*** Task input

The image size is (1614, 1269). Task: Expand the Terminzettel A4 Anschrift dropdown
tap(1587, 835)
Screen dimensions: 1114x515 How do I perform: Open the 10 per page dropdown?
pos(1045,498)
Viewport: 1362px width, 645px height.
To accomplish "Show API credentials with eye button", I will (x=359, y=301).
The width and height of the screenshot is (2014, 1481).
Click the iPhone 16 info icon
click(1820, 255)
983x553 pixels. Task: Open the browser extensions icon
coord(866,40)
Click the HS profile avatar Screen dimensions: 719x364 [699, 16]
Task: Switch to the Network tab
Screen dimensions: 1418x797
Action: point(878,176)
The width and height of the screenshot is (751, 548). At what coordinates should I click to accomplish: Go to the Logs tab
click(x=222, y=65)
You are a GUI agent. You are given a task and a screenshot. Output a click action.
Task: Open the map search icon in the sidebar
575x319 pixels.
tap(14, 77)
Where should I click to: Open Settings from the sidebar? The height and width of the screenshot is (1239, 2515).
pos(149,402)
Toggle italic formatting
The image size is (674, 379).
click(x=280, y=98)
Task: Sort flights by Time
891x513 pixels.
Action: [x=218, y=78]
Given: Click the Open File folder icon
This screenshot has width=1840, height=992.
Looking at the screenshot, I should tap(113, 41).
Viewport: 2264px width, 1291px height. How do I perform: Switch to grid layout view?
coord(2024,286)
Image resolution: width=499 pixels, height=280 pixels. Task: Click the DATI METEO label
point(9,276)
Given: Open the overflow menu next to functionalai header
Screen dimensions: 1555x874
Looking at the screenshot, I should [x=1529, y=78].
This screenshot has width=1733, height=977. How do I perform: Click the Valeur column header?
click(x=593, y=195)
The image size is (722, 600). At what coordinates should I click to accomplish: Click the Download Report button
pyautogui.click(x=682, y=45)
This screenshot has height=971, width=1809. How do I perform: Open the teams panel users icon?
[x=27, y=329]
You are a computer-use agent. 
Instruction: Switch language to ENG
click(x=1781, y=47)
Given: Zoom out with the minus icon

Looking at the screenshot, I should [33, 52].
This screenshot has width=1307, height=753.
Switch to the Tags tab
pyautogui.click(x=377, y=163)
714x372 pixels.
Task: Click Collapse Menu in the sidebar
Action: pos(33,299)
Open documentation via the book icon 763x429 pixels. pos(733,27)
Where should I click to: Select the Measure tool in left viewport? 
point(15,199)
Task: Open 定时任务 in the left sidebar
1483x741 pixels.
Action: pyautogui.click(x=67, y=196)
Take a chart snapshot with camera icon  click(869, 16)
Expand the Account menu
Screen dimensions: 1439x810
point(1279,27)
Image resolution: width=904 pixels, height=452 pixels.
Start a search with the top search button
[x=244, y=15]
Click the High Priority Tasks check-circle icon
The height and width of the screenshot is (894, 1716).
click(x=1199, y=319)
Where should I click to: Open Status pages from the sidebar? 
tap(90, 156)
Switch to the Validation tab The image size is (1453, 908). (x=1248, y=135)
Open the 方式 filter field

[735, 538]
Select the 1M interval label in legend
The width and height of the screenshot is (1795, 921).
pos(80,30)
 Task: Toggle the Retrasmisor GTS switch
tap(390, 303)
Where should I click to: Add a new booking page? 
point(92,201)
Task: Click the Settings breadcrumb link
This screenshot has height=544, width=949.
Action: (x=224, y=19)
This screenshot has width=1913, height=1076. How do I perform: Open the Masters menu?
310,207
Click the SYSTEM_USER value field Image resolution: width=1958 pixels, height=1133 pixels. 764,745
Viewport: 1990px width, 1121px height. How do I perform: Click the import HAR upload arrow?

******

What you are asked to do — The exact lines of the material above starting at the one that contains "Given: Zoom out with the minus icon" and ending at the one that contains "Image resolution: width=904" are what to retype; leave out everything else.

Your response —
Given: Zoom out with the minus icon

Looking at the screenshot, I should [33, 52].
This screenshot has width=1307, height=753.
Switch to the Tags tab
pyautogui.click(x=377, y=163)
714x372 pixels.
Task: Click Collapse Menu in the sidebar
Action: pos(33,299)
Open documentation via the book icon 763x429 pixels. pos(733,27)
Where should I click to: Select the Measure tool in left viewport? 
point(15,199)
Task: Open 定时任务 in the left sidebar
1483x741 pixels.
Action: pyautogui.click(x=67, y=196)
Take a chart snapshot with camera icon  click(869, 16)
Expand the Account menu
Screen dimensions: 1439x810
point(1279,27)
Image resolution: width=904 pixels, height=452 pixels.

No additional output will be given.